欲と不安というのは、火と薪のような関係を持っているように感じることがあります。火が穏やかでおさまっているときはいいのですが、そこに薪をくべて火が燃えていくとさらに欲は増大して不安も同時に増大します。その逆に、火が小さく穏やかでいるだめにはあまり火を大きくしないようにすればいいのですがいつか消えるのではないかと不安になっています。

最初から火があることで安心していますが、火がなくなることで不安になるのです。人間というものは、便利なものをたくさん所有すれば所有するほどに所有欲が増大ししていきます。その所有欲はさらに不安を増大させ、さらなる所有をしようとするのです。

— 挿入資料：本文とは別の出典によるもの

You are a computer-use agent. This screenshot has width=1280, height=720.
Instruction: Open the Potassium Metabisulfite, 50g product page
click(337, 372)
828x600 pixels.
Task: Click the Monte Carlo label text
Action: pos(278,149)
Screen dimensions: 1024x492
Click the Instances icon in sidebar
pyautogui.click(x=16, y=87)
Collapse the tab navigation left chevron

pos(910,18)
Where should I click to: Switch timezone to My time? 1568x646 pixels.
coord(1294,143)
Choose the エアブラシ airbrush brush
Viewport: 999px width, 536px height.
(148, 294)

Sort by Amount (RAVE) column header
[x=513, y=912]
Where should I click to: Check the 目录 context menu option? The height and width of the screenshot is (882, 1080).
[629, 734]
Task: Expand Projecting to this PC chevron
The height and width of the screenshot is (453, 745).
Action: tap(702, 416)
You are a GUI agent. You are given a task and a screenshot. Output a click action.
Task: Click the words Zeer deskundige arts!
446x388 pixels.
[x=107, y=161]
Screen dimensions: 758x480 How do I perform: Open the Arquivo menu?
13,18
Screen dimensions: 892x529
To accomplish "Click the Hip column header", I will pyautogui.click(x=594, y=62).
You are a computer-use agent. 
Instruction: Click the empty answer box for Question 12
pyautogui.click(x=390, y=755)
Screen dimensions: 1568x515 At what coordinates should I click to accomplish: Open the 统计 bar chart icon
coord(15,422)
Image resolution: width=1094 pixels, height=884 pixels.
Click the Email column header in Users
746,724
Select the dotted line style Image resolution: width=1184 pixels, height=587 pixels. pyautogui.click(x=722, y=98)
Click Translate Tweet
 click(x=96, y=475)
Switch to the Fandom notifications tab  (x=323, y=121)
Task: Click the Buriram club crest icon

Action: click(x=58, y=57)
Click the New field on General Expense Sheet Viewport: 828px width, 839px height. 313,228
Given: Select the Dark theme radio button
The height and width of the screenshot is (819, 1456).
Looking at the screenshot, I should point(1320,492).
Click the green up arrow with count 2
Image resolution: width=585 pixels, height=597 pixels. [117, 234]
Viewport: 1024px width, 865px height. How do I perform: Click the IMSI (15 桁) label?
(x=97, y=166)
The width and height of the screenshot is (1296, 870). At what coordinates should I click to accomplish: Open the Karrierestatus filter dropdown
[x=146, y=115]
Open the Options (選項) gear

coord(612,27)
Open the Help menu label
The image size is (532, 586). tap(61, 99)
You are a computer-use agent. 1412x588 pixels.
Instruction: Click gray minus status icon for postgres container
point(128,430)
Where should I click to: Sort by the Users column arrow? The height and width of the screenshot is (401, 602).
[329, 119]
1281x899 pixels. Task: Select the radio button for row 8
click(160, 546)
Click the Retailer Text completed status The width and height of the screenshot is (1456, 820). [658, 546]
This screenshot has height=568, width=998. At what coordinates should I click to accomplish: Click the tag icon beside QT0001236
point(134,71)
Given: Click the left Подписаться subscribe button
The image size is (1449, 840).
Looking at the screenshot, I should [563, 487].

私のところによく来て一緒に過ごしている禅僧は、所有欲がほとんどありません。あればいいし、なければなくてもいい。いただけるものはすべて有難いと受け取り、なくなればそれでおしまいという具合です。火がいつも調っているようなまるで炭のような存在です。

私は炭を深く尊敬していますが、炭は一度火が入れば、静かに灰になるまで燃えていきます。もちろん炭をくべればその炭はさらに燃えるのですが、それでも激しくなることはあまりありません。しかしその炭は、もともと薪だったものです。その薪を丁寧に炭にすると火との関係性も変わっていきます。

火の扱い方になれるというは、ある意味で欲の扱い方になれるというということに似ています。そして不安というものもまた、静かに調えていくと身の回りを自然の知恵と共に暮らしていけば安心できることもわかります。

先人たちは、暮らしの知恵をたくさん持っていました。これは欲と不安と上手に向き合うコツを伝承していたのかもしれません。自然と共に暮らし、そして自然の持つ偉大さをいただきながら永続する今を味わう。

自己との向き合い方もまた、この欲と不安が深く関与しますから日々の暮らしを調えていくことが自己を磨き高めることになります。

引き続き、暮らしフルネスの実践を充実していきたいと思います。